**EXERCISE OBJECTIVE**
Start with the first line of the material. Repeat each line exactly through the one that contains "Delivery & Cancellation Policy (1072, 1262)".

**RECORDS PROVIDED**
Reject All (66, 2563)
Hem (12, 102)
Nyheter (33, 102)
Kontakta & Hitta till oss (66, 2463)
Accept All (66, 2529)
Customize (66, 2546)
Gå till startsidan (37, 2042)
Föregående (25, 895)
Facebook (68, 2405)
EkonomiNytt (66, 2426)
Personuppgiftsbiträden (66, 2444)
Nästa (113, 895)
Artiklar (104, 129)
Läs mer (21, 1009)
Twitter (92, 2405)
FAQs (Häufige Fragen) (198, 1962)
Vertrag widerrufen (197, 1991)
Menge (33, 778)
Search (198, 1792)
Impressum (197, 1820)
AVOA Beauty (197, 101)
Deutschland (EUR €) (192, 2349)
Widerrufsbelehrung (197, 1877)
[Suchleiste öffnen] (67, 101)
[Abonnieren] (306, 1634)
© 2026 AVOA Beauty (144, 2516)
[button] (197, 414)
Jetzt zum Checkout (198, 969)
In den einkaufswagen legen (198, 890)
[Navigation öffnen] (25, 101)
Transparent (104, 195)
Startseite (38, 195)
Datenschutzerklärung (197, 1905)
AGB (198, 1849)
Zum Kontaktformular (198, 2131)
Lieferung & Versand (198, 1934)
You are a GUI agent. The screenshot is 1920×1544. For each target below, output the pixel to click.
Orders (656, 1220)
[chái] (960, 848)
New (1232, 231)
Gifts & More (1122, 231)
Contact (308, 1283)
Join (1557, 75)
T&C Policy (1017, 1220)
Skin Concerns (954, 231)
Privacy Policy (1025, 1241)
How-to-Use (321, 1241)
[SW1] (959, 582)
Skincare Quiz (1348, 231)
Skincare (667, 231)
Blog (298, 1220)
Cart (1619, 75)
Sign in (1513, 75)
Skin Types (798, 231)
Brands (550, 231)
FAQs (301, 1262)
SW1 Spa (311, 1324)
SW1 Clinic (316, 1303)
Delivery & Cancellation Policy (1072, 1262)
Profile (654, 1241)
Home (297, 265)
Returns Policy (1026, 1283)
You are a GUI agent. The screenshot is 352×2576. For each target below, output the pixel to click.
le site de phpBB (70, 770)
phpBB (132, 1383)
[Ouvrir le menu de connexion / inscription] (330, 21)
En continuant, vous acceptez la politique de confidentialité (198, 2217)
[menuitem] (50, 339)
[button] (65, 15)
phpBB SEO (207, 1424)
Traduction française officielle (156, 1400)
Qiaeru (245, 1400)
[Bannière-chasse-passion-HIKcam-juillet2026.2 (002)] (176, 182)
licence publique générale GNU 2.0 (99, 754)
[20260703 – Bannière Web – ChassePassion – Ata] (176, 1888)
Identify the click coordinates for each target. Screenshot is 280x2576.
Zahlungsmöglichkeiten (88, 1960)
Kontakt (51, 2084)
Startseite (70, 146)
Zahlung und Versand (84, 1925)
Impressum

**WRITTEN SOLUTION**
Reject All (66, 2563)
Hem (12, 102)
Nyheter (33, 102)
Kontakta & Hitta till oss (66, 2463)
Accept All (66, 2529)
Customize (66, 2546)
Gå till startsidan (37, 2042)
Föregående (25, 895)
Facebook (68, 2405)
EkonomiNytt (66, 2426)
Personuppgiftsbiträden (66, 2444)
Nästa (113, 895)
Artiklar (104, 129)
Läs mer (21, 1009)
Twitter (92, 2405)
FAQs (Häufige Fragen) (198, 1962)
Vertrag widerrufen (197, 1991)
Menge (33, 778)
Search (198, 1792)
Impressum (197, 1820)
AVOA Beauty (197, 101)
Deutschland (EUR €) (192, 2349)
Widerrufsbelehrung (197, 1877)
[Suchleiste öffnen] (67, 101)
[Abonnieren] (306, 1634)
© 2026 AVOA Beauty (144, 2516)
[button] (197, 414)
Jetzt zum Checkout (198, 969)
In den einkaufswagen legen (198, 890)
[Navigation öffnen] (25, 101)
Transparent (104, 195)
Startseite (38, 195)
Datenschutzerklärung (197, 1905)
AGB (198, 1849)
Zum Kontaktformular (198, 2131)
Lieferung & Versand (198, 1934)
You are a GUI agent. The screenshot is 1920×1544. For each target below, output the pixel to click.
Orders (656, 1220)
[chái] (960, 848)
New (1232, 231)
Gifts & More (1122, 231)
Contact (308, 1283)
Join (1557, 75)
T&C Policy (1017, 1220)
Skin Concerns (954, 231)
Privacy Policy (1025, 1241)
How-to-Use (321, 1241)
[SW1] (959, 582)
Skincare Quiz (1348, 231)
Skincare (667, 231)
Blog (298, 1220)
Cart (1619, 75)
Sign in (1513, 75)
Skin Types (798, 231)
Brands (550, 231)
FAQs (301, 1262)
SW1 Spa (311, 1324)
SW1 Clinic (316, 1303)
Delivery & Cancellation Policy (1072, 1262)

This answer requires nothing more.